§ **TASK DESCRIPTION**
Rewrite the data from the line containing "Click the unfilled" to the line containing "coord(463,79)", both included, keeping the requests, and offset every coordinate in the answers by 113.

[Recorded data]
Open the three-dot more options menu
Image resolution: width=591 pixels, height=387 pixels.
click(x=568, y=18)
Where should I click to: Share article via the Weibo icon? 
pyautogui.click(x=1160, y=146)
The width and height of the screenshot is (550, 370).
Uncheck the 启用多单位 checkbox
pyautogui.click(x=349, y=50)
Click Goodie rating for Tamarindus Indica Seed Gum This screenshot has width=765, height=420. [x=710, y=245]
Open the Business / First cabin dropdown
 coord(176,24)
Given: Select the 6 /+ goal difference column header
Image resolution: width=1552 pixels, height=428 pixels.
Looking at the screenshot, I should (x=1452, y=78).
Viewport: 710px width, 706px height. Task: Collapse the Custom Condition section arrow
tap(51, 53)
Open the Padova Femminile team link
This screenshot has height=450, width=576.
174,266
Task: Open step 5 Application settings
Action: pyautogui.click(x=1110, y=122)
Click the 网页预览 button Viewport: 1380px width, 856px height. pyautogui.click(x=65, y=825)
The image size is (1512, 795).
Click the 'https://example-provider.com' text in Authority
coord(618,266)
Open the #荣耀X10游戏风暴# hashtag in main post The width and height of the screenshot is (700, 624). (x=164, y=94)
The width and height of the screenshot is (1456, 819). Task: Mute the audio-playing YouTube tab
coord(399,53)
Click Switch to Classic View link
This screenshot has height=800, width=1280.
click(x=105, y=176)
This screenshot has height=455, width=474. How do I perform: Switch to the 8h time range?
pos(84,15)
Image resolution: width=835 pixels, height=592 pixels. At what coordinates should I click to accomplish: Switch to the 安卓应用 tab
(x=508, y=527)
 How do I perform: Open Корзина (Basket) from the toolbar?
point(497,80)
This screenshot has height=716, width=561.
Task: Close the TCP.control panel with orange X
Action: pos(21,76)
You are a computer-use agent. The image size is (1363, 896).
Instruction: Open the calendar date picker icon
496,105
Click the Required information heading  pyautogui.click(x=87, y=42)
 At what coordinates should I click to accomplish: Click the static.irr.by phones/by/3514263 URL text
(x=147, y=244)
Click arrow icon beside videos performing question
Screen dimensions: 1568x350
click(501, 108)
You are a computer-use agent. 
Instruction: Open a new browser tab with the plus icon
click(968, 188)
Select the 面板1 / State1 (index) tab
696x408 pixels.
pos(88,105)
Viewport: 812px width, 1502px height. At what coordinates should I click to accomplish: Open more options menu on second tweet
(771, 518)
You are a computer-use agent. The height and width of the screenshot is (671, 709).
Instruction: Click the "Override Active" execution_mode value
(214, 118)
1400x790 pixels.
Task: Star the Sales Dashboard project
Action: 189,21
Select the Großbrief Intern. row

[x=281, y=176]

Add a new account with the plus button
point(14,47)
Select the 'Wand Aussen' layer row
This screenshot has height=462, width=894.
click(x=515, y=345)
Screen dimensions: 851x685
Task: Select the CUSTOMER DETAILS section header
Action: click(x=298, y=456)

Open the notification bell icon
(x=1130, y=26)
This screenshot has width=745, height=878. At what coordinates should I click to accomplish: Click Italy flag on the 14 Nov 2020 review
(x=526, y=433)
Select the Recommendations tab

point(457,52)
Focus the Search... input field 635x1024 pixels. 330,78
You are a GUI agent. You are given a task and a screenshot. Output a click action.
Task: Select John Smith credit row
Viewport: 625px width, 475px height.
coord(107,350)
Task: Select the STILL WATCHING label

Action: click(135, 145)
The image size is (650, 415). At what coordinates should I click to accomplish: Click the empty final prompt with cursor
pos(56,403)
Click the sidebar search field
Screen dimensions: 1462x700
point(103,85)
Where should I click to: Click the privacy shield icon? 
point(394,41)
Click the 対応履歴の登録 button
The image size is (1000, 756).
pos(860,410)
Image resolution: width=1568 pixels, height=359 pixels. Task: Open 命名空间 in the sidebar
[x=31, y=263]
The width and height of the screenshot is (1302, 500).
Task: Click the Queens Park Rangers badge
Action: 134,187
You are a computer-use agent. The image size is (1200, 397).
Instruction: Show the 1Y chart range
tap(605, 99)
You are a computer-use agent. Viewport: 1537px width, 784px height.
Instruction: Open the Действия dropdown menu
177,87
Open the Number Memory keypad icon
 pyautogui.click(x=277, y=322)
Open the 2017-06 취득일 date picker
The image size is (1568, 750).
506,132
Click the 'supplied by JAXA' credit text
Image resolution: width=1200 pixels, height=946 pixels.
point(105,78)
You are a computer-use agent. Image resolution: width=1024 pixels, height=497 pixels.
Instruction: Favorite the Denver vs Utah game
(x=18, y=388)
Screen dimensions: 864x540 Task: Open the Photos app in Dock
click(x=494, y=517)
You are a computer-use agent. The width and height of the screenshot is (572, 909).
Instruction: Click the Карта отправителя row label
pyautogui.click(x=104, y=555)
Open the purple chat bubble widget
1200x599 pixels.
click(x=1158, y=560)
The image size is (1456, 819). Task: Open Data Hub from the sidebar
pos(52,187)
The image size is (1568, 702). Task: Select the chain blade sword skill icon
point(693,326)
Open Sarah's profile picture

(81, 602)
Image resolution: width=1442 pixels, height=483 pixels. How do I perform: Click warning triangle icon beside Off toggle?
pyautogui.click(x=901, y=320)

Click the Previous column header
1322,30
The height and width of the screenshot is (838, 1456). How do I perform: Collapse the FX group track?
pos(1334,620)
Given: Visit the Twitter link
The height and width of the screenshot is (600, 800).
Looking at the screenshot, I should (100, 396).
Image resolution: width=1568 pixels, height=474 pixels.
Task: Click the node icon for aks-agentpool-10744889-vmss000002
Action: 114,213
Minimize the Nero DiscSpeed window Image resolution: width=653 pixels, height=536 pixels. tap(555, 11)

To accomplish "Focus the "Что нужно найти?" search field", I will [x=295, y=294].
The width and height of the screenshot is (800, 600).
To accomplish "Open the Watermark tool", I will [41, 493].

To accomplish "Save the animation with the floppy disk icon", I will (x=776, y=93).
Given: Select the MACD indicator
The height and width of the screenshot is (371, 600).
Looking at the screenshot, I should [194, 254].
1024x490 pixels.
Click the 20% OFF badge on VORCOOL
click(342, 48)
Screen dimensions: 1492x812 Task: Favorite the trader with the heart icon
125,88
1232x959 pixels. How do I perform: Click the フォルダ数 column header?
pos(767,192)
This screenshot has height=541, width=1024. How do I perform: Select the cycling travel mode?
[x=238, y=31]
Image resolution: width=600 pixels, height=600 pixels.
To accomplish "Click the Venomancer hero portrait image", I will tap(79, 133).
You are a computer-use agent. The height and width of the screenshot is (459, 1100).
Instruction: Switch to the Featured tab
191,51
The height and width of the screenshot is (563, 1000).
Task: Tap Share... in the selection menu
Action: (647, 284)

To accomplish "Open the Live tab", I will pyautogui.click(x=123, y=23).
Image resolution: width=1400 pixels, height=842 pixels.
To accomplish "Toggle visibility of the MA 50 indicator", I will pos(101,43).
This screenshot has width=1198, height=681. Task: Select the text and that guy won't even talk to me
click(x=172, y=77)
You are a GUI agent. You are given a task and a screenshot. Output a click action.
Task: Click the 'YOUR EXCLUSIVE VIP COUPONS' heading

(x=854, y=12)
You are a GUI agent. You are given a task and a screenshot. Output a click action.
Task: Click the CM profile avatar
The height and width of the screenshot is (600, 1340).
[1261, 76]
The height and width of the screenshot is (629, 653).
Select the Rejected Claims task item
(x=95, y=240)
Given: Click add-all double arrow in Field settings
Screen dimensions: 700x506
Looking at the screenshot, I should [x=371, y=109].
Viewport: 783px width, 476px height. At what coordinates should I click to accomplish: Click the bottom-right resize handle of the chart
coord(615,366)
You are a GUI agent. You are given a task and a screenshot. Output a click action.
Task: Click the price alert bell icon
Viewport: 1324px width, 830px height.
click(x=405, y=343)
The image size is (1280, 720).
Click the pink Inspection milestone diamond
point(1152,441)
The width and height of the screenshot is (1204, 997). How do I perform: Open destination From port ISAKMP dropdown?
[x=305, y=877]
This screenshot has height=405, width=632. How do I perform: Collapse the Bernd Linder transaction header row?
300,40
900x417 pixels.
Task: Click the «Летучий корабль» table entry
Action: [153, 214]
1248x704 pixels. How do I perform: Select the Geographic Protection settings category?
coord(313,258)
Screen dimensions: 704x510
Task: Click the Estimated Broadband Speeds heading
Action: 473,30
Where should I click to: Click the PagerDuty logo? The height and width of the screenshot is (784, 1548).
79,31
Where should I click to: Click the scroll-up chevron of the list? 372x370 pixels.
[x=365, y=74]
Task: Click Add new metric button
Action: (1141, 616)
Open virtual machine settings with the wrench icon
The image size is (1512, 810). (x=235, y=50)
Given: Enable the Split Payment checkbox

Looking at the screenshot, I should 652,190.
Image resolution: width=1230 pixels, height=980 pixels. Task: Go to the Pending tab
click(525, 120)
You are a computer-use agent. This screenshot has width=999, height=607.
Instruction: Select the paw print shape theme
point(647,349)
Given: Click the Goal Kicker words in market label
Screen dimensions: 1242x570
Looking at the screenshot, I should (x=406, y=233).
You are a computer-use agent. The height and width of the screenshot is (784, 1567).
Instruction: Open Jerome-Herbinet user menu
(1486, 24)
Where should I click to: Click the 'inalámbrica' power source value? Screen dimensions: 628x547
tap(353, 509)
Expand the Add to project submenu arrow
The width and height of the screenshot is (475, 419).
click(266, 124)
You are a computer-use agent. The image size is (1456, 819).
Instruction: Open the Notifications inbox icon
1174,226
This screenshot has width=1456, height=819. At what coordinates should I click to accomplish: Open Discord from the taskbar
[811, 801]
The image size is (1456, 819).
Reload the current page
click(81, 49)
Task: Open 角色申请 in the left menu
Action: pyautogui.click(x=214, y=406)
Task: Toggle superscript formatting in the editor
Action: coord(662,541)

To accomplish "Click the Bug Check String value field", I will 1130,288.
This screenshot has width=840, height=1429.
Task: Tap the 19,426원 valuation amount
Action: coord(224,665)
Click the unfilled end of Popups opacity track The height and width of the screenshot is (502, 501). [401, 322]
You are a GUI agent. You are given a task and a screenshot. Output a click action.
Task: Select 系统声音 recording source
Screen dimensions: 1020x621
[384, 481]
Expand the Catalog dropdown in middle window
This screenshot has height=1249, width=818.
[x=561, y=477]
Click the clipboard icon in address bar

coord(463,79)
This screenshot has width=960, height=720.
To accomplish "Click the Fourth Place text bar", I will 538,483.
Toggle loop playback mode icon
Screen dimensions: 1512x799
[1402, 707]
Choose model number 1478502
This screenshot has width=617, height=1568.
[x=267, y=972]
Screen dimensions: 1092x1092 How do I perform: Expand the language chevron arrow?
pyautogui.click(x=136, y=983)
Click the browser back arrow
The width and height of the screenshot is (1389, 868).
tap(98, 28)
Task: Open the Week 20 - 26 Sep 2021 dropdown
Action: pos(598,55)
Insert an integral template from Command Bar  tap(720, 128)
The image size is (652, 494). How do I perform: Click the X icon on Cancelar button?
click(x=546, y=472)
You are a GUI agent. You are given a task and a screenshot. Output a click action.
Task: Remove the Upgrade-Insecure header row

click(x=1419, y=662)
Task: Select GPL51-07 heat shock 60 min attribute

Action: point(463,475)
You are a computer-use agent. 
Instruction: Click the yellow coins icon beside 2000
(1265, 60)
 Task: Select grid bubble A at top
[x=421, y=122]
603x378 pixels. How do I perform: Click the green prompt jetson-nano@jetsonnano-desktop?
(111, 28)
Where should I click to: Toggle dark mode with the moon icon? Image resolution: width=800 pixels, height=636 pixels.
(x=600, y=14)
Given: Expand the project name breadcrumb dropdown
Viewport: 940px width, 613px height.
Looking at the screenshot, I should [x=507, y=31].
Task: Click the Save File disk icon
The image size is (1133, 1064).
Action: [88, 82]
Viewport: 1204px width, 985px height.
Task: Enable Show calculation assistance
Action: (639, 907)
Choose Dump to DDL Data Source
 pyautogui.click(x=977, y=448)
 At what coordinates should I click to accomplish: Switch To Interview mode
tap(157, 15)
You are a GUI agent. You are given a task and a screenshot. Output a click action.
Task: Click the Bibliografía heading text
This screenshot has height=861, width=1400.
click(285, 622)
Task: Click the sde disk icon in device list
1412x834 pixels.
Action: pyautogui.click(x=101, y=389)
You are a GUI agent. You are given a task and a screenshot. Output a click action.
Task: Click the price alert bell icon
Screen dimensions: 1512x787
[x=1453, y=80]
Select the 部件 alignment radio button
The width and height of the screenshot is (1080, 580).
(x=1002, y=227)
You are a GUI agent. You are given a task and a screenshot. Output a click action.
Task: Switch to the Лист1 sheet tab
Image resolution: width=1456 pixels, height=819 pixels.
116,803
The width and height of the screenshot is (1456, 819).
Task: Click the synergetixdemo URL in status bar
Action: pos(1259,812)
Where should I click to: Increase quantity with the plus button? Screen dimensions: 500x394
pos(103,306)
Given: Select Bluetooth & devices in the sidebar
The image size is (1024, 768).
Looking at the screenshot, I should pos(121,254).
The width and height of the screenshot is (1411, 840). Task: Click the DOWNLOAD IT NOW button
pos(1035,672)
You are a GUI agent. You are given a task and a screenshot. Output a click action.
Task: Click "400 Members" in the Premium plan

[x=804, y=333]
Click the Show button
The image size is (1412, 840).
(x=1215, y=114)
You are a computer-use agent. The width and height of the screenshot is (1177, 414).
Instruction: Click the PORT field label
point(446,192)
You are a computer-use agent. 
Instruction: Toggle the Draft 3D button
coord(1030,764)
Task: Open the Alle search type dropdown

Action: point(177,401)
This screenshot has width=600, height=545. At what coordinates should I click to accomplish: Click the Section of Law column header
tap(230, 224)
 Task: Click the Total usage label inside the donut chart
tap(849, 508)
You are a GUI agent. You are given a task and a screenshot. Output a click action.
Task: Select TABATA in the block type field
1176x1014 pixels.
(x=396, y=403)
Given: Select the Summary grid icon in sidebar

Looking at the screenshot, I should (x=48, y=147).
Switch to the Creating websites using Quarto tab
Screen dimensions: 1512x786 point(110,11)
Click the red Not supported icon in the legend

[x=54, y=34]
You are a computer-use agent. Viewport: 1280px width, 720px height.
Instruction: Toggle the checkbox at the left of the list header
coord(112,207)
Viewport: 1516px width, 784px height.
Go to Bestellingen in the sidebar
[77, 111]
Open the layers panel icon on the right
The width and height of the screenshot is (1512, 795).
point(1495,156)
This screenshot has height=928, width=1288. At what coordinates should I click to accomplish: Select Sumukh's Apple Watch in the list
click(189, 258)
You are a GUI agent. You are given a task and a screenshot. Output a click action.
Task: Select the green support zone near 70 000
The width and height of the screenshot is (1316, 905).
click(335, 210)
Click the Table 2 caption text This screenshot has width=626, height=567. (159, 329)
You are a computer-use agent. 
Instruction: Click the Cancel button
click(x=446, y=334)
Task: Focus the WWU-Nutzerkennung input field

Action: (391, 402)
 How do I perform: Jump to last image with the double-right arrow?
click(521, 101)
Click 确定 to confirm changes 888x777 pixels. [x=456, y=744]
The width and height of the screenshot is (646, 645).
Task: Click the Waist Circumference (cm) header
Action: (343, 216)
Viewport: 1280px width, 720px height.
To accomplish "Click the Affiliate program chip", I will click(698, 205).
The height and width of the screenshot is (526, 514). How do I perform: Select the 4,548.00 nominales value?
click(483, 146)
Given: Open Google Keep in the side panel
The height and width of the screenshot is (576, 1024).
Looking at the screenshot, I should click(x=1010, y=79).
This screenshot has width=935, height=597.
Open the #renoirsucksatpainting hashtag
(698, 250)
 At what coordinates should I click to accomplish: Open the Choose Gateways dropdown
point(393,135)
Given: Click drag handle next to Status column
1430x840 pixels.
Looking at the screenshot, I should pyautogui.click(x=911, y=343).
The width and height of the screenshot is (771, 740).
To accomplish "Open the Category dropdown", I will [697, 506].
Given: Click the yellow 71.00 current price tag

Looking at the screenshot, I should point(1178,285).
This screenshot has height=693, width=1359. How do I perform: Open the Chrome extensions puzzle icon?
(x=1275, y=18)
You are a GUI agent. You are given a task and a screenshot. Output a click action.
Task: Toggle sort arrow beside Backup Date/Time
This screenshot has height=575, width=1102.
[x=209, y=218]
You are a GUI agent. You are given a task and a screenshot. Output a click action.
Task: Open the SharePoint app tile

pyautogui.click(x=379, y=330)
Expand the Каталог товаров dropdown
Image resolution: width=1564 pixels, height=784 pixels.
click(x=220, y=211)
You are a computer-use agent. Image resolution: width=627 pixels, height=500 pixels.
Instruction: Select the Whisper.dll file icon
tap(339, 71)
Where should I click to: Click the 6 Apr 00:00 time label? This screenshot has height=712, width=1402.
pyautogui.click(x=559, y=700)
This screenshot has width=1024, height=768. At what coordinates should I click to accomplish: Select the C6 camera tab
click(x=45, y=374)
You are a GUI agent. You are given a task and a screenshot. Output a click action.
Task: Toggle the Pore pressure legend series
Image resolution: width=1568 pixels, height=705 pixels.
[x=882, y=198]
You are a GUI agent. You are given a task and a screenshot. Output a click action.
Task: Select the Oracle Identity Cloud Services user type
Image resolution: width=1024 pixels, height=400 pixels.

§ **ANSWER TO THIS EXERCISE**
Click the unfilled end of Popups opacity track The height and width of the screenshot is (502, 501). [514, 435]
You are a GUI agent. You are given a task and a screenshot. Output a click action.
Task: Select 系统声音 recording source
Screen dimensions: 1020x621
[497, 594]
Expand the Catalog dropdown in middle window
This screenshot has height=1249, width=818.
[x=674, y=590]
Click the clipboard icon in address bar

coord(576,192)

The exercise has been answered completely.